Prove · How I Work
Proof-or-pause: why your AI consultant’s contract should have an exit clause
April 2026 · Jason Lee
Here is a test you can run on any AI consulting proposal in under a minute: find the paragraph that describes how the engagement ends.
In most proposals it doesn’t exist. The engagement renews by default, scope expands by “alignment,” and termination requires you to initiate an awkward conversation with someone who now attends your leadership meetings. That structure isn’t an accident. It is the business model: consulting revenue compounds through inertia, and inertia is engineered by making “continue” the path of least resistance.

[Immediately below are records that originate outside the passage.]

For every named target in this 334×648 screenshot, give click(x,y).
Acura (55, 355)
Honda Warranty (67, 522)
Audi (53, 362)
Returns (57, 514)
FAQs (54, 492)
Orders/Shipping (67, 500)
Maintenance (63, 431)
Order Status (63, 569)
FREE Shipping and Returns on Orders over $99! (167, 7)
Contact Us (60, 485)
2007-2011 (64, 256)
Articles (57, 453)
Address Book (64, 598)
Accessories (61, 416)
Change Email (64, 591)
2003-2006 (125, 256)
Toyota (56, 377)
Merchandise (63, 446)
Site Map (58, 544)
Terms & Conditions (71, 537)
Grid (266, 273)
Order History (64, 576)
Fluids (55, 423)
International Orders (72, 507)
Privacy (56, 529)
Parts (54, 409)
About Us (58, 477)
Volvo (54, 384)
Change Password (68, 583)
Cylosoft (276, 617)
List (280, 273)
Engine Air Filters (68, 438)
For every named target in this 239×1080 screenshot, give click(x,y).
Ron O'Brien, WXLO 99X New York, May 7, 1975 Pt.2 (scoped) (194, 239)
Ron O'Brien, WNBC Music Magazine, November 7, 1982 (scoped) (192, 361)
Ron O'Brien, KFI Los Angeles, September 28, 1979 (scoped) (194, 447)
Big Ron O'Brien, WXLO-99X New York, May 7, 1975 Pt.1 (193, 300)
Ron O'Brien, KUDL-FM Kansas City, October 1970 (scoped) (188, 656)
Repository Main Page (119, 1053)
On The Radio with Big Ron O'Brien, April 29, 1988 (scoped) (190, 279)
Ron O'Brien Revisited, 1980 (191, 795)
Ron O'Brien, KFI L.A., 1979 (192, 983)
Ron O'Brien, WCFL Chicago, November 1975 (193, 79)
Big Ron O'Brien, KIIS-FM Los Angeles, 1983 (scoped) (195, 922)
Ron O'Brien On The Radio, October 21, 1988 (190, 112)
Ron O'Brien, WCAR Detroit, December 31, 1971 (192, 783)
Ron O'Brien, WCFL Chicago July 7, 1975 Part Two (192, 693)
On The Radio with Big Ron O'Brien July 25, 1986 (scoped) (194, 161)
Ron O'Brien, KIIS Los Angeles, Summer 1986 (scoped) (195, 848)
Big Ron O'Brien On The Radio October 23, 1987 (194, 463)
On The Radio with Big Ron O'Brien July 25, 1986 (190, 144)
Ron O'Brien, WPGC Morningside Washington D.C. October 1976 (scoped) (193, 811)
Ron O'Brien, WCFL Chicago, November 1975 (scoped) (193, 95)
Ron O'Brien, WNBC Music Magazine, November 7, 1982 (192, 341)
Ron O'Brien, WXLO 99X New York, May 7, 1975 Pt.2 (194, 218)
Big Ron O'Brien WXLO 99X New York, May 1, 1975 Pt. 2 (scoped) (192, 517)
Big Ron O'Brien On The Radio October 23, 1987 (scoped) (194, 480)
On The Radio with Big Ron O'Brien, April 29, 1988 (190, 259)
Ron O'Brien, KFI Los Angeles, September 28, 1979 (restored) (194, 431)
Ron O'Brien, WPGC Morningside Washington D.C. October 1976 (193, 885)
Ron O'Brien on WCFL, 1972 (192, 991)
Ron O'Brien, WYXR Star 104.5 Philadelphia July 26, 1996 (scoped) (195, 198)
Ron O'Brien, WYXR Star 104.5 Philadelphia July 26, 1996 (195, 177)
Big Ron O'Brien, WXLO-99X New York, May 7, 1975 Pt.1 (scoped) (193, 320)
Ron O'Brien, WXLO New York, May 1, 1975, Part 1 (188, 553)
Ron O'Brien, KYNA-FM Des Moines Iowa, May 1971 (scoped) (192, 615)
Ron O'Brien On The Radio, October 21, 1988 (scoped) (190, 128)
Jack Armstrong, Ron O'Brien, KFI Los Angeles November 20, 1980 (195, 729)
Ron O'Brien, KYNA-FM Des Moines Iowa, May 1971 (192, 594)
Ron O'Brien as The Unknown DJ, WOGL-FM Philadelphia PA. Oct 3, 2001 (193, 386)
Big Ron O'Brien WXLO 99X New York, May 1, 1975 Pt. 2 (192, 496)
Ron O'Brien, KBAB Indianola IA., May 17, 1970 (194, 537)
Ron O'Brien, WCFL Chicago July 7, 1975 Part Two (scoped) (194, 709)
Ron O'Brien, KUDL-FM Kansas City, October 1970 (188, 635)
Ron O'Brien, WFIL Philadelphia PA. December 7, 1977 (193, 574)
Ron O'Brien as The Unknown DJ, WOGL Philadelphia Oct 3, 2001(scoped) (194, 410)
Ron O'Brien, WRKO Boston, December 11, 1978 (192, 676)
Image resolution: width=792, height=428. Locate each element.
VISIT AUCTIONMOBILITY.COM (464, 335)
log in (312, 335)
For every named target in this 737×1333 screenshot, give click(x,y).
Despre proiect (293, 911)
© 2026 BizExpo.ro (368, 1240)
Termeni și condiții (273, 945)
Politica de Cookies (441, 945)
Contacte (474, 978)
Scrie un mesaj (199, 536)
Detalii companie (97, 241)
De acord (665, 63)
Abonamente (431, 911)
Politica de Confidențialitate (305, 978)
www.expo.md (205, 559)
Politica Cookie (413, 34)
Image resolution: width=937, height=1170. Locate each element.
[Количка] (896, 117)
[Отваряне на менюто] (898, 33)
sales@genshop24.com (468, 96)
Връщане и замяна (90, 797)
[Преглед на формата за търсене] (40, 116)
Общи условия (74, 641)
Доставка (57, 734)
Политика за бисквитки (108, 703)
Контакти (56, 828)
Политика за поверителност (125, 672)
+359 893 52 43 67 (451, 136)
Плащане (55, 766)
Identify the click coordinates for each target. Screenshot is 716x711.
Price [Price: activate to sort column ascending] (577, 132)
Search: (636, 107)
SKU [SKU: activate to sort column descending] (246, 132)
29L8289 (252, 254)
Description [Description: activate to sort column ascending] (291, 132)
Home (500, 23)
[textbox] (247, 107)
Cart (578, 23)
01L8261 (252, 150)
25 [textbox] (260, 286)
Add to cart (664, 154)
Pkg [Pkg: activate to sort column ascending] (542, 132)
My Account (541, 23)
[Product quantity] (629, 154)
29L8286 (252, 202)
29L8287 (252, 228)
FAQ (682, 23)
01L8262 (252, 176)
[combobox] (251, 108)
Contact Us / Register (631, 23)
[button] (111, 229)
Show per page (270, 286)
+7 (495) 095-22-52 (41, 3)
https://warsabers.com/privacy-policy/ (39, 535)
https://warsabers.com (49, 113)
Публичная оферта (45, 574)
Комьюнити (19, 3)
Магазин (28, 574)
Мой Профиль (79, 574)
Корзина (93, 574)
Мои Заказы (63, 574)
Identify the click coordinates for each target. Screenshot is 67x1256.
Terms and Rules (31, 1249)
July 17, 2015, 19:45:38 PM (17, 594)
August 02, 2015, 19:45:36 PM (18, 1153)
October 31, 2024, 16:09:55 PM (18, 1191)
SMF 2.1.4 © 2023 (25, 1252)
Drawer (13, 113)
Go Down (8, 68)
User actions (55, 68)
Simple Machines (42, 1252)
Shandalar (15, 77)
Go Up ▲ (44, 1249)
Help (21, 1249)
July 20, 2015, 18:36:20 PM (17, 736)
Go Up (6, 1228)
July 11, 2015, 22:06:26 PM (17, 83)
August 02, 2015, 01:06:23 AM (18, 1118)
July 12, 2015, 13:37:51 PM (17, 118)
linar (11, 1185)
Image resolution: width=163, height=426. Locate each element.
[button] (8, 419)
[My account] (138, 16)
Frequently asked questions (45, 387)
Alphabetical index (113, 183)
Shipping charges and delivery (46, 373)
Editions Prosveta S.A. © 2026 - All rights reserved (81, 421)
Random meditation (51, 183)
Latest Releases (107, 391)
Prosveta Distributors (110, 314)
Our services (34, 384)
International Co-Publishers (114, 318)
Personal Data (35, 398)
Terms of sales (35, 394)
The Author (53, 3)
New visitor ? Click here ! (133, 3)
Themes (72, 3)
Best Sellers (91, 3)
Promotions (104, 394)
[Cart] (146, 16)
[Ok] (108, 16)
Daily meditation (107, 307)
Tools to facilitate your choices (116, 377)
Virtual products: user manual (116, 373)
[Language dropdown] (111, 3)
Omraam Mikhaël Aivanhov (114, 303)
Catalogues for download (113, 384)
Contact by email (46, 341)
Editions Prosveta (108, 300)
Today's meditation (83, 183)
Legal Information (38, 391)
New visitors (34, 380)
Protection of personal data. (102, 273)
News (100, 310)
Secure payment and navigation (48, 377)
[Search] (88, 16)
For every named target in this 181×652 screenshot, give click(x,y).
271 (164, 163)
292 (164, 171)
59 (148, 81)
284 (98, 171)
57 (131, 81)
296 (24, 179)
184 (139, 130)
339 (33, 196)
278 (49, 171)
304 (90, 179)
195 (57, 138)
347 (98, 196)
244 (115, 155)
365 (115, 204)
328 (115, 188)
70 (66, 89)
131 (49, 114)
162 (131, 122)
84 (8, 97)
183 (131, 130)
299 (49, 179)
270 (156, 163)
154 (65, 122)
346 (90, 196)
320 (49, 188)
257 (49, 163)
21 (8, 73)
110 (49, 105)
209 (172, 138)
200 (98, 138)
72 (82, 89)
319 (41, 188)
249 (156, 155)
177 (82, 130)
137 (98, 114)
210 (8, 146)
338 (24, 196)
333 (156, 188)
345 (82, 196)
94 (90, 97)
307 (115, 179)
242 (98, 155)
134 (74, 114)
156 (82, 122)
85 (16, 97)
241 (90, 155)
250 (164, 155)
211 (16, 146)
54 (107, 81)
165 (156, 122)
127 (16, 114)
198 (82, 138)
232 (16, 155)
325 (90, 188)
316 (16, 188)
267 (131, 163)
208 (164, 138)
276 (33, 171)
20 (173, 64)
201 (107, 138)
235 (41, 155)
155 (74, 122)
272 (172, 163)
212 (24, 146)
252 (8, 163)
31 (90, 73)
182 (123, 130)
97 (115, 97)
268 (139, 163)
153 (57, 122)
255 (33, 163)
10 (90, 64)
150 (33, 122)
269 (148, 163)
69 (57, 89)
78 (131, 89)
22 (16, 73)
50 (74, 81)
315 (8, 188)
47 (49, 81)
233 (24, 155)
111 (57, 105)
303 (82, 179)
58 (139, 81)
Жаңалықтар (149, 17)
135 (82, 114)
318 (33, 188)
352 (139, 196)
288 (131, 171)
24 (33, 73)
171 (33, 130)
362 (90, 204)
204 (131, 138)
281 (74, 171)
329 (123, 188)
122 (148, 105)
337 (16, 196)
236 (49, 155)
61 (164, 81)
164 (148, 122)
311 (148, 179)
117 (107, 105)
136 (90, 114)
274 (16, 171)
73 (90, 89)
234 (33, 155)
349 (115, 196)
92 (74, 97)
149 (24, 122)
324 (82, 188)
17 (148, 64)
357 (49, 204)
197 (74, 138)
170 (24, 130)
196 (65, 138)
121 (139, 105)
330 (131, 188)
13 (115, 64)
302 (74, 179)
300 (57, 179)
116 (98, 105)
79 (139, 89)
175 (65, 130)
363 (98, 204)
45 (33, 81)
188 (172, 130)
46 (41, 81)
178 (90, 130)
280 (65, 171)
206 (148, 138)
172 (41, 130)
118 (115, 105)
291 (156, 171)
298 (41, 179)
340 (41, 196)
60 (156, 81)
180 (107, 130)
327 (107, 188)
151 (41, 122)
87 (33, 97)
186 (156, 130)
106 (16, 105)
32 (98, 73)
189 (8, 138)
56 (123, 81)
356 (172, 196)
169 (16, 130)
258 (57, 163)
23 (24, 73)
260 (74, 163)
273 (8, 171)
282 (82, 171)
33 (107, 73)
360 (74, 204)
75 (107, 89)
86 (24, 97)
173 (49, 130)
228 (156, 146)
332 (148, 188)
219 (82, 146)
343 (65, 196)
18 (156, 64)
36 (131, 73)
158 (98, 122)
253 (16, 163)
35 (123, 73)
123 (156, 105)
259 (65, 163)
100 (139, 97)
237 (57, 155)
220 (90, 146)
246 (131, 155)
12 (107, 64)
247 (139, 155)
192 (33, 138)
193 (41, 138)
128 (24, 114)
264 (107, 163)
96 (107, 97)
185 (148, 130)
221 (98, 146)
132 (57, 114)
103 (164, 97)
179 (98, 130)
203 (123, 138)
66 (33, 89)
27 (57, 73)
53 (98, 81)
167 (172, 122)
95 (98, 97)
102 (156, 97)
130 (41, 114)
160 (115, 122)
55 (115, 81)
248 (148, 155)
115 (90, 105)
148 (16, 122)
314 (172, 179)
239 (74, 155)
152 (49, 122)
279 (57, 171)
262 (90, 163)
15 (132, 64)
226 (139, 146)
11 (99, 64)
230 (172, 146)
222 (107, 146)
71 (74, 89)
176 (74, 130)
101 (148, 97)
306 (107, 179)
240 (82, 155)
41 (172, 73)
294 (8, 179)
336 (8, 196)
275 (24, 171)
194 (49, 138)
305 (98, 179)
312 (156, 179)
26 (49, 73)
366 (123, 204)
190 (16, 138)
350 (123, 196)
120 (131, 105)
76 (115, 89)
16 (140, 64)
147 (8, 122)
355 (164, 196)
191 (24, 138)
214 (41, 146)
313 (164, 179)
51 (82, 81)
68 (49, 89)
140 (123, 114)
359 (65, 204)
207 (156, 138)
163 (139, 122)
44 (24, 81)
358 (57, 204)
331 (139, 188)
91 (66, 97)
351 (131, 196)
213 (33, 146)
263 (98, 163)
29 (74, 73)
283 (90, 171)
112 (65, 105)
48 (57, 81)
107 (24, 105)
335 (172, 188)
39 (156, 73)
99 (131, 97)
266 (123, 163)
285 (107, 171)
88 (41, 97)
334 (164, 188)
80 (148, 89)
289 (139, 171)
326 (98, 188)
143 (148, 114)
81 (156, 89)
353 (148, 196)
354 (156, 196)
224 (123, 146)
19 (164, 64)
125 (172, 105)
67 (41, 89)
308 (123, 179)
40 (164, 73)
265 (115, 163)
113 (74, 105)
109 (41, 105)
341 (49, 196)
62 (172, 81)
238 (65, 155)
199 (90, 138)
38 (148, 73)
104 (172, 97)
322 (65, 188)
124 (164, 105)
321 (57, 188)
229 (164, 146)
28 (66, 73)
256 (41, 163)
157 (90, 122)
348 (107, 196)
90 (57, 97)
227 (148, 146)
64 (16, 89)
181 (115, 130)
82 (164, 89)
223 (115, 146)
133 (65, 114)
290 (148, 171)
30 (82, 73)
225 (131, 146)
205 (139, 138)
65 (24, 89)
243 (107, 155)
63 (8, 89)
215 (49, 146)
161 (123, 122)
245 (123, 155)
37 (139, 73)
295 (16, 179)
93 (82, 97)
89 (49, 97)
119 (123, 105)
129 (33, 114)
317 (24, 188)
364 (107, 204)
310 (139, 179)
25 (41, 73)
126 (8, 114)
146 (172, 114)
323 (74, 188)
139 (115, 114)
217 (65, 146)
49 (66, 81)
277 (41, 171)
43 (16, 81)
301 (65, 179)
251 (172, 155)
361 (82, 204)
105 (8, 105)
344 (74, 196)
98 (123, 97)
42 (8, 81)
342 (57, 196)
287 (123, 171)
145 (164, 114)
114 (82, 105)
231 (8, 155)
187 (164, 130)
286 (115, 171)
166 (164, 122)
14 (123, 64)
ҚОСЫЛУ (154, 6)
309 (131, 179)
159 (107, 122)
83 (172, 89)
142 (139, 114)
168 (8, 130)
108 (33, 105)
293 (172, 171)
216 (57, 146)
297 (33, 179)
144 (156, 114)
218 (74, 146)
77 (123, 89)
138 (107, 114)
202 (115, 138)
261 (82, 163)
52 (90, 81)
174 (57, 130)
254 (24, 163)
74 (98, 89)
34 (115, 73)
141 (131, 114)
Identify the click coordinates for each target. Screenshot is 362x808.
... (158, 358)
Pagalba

In a regulated business buying AI help, that structure works directly against you, for a specific reason: AI initiatives are unusually easy to keep alive without results. The work is novel, the metrics are unfamiliar, and “these things take time” is always plausible. An open-ended engagement plus an unfalsifiable initiative is how organizations spend eighteen months and six figures with nothing in production — the exact pattern the stalled-pilot statistics describe.
The clause
My contracts contain the opposite structure, and I publish it because I want it compared:
Every engagement runs a fixed 90-day cycle. At day 90, you receive a CFO-ready ROI report — hours recovered, dollars saved, risks retired, against baselines set in week one. Leadership then makes an explicit decision: scale, continue, or stop. No auto-renewal. If the numbers don’t justify continuing, we stop — and you keep everything built: code, documentation, policies, prompts.
That’s the proof-or-pause clause. Four properties worth noticing:
- The decision is forced, not available. Anyone can technically cancel a consultant. The clause makes not deciding impossible — the default outcome is a decision meeting, not a renewal invoice.
- The evidence is contractual. The ROI report isn’t a courtesy deliverable; it is the input the decision clause requires. Which means baselines must exist, which means they get built in week one, which quietly fixes the number-one reason pilots stall.
- You keep the assets. Ownership transfer removes the hostage dynamic where firing the consultant means losing the work. The engagement is designed to make you capable, not dependent.
- The incentive points the right way. My only mechanism for revenue past day 90 is a report your CFO believes. I cannot bill through inertia; I can only bill through results. That is precisely the incentive you want in the person choosing which of your workflows to automate.
“Doesn’t this just mean you’re confident?”
Partly. But confidence is cheap to claim; the clause makes it expensive to fake. A consultant who won’t structure the engagement this way is telling you something about their expected results — listen. And a buyer should understand what the clause costs me: I carry real revenue risk every quarter, which is why the engagement is fixed-fee, priced for senior work, and limited to two concurrent clients. The clause and the price are the same decision viewed from two sides.
Questions to ask any AI consultant, this one included
- What happens at the end of the engagement, and what forces it to happen?
- What baseline will the results be measured against, and who sets it?
- If we stop, what do we keep?
- What does your renewal depend on — my inertia, or my numbers?
If the answers are vague, the proposal has told you how it ends: slowly, expensively, and without a production system.